Angesichts dieser Verhältnisse sieht Kulturministerin Alexandra Frausto in der internationalen Vermarktung des indigenen Kunsthandwerks eine Chance. Vorausgesetzt, die Produzentinnen würden auf Augenhöhe am Gewinn beteiligt, betont sie: „Sie sind Trägerinnen dieses kulturellen Erbes und schaffen tagtäglich diese Werte.“ Deshalb setzt sich die Ministerin dafür ein, dass die Weberinnen zu ihrem Recht kommen. Zara schrieb sie einen Brief, in dem sie die „unrechtmäßige kulturelle Aneignung“ kritisierte. Auch in anderen Fällen wurde Frausto aktiv.

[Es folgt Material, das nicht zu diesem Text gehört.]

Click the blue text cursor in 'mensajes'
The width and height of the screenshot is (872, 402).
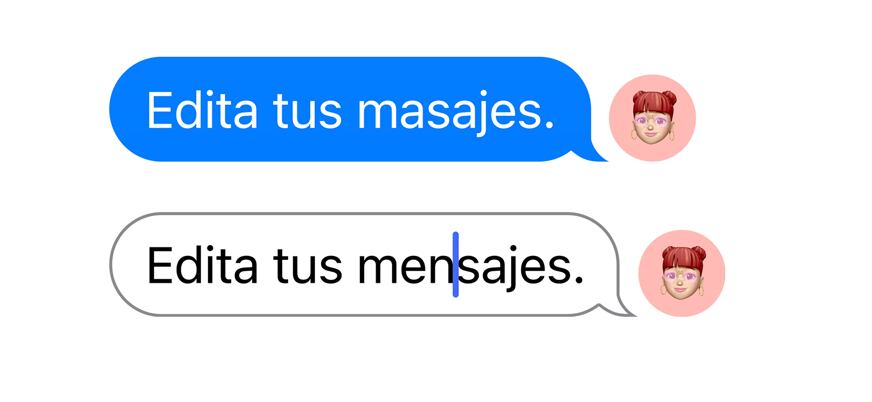(x=455, y=265)
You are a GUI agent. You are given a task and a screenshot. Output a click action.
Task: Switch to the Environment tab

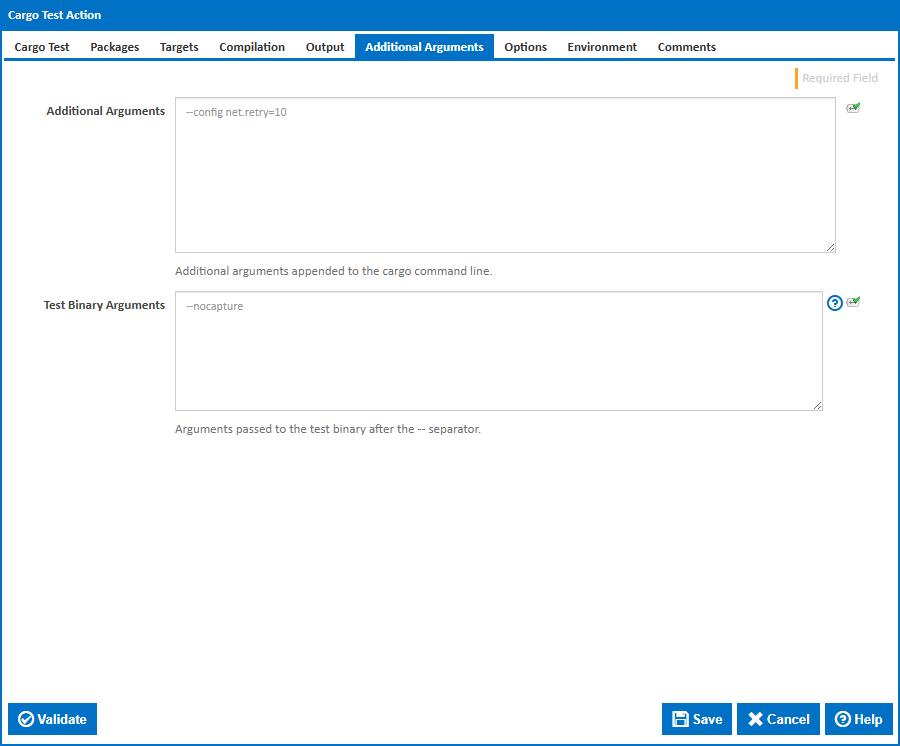tap(601, 46)
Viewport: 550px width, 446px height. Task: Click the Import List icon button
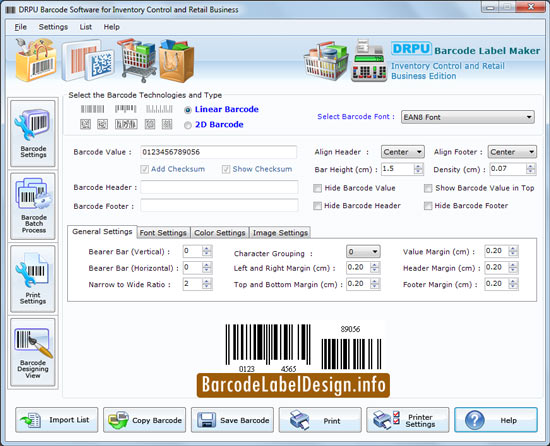pos(57,420)
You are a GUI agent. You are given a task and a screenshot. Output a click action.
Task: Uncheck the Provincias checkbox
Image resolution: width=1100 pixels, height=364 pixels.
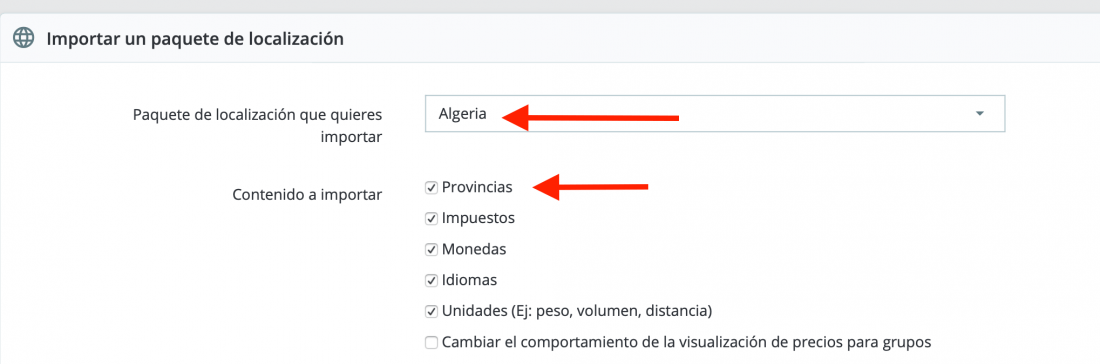(x=431, y=188)
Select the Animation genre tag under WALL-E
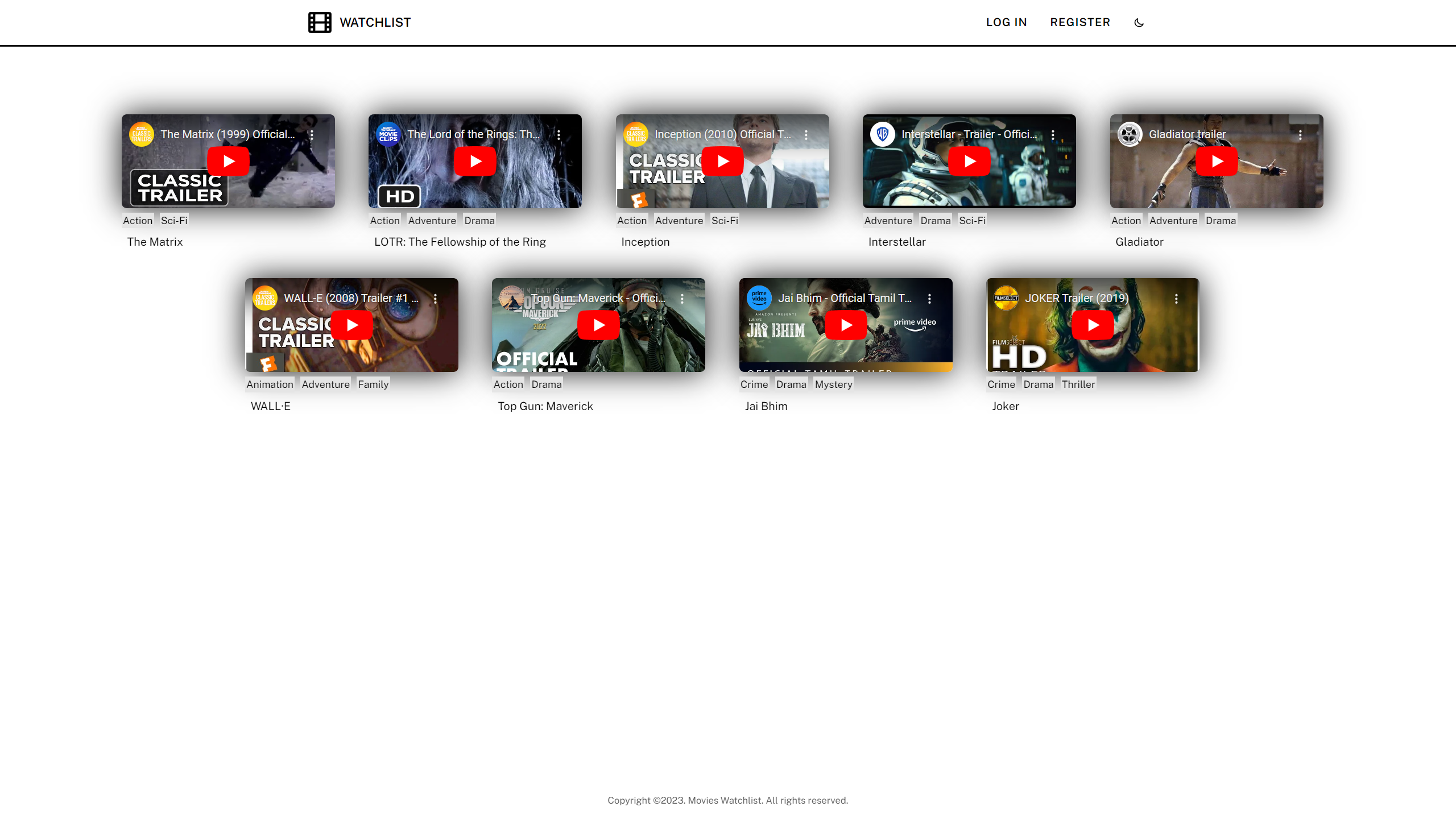The height and width of the screenshot is (819, 1456). coord(270,384)
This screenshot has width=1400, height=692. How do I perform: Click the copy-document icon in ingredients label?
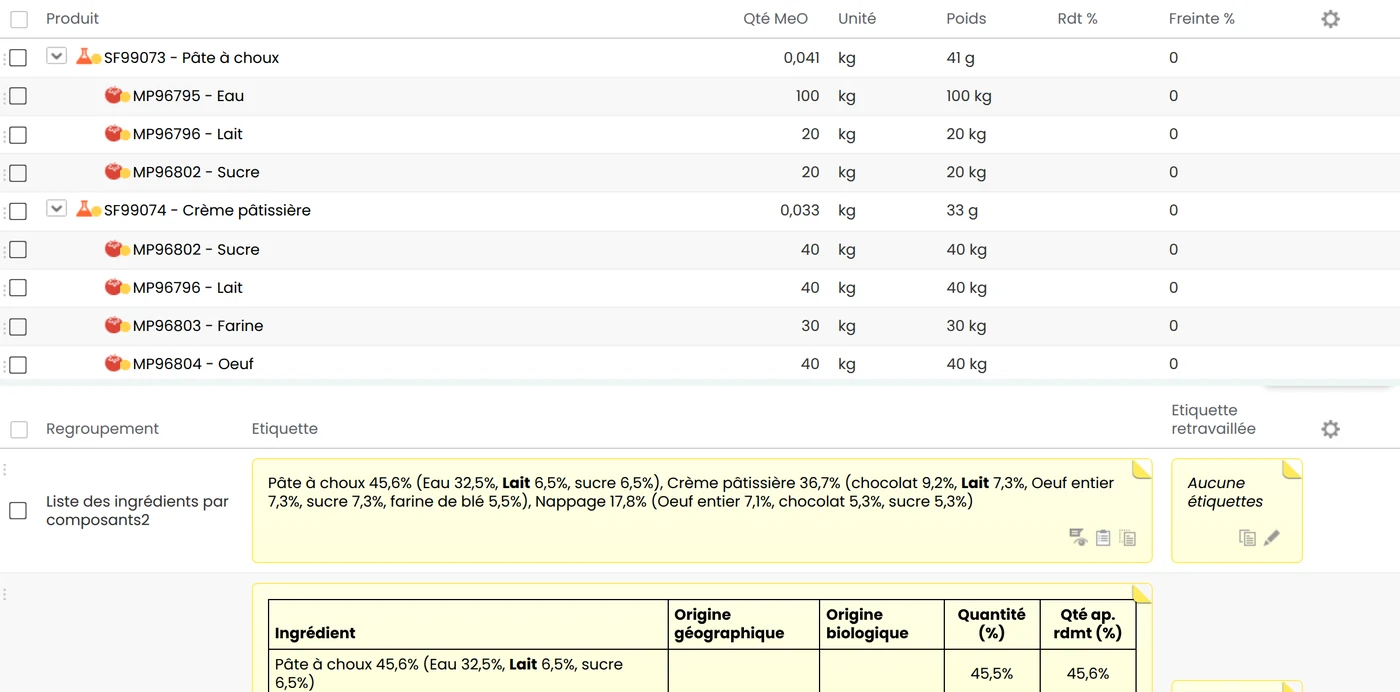[x=1128, y=538]
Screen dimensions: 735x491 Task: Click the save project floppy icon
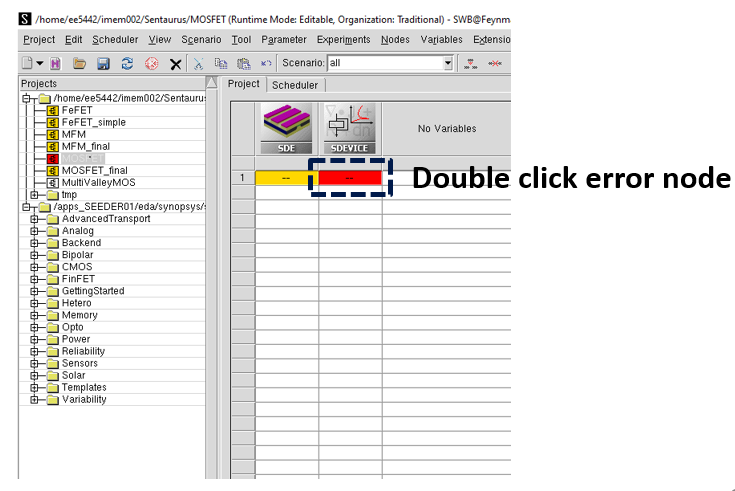tap(103, 63)
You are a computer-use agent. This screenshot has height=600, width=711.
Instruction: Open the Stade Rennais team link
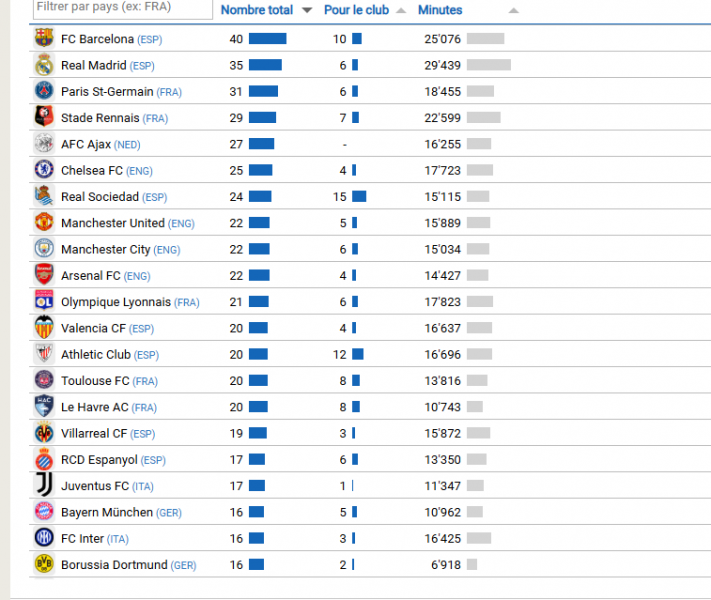100,118
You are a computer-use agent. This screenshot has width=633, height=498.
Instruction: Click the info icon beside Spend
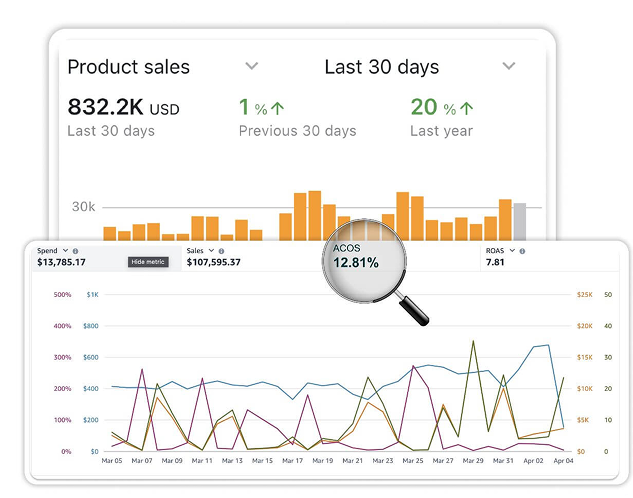(x=76, y=250)
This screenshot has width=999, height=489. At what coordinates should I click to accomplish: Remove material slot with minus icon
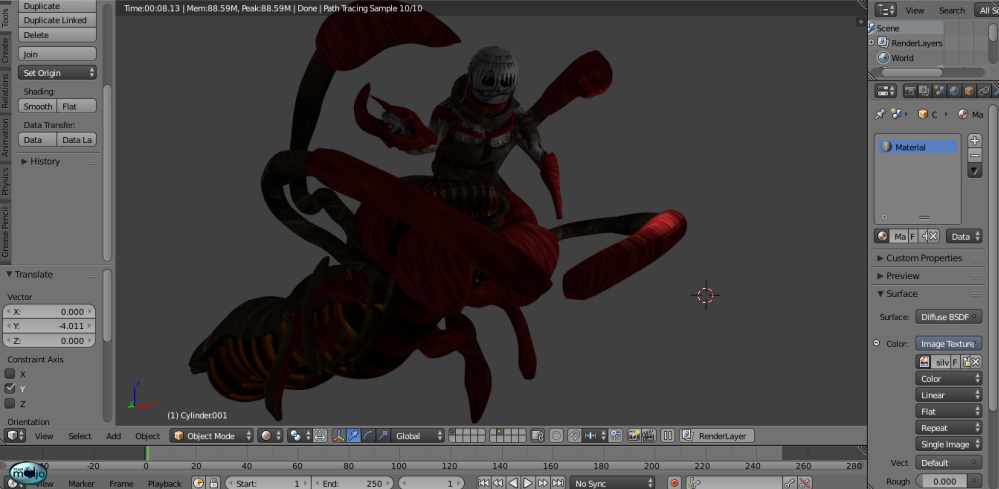(975, 155)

Etwa, nachdem die französische Modeschöpferin Isabel Marant traditionelle Motive der indigenen Purépechas kopiert hatte. Oder als die Jeansfirma Levi´s auf ihren Hosen und Jacken Stickmuster der Mazateken-Gemeinde San Felipe ohne deren Genehmigung verarbeitet hatte. Frausto forderte Levi´s auf, öffentlich zu erklären, auf welcher Grundlage sie kollektives Eigentum kommerzialisiere. Zara nahm die Huipiles aus dem Angebot, Isabel Marant entschuldigte sich.

Ein Gesetz gegen kulturelle Aneignung

Zudem brachten die Kulturministerin und andere Politikerinnen und Politiker ein „„Bundesgesetz zum Schutz kulturellen Eigentums und der indigenen sowie afromexikanischen Völker“ auf den Weg, das im Januar dieses Jahres in Kraft trat. Wer nun unerlaubt Motive nutzt, muss mit hohen Geld- und mehrjährigen Haftstrafen rechnen. Gemeinden können Schadensersatz einklagen. Ein System zur Registrierung soll eine Art Patentierung ermöglichen und nur den Produzenten die Berechtigung zum Verkauf geben. Die Reform wurde von allen Parteien des Parlaments unterstützt.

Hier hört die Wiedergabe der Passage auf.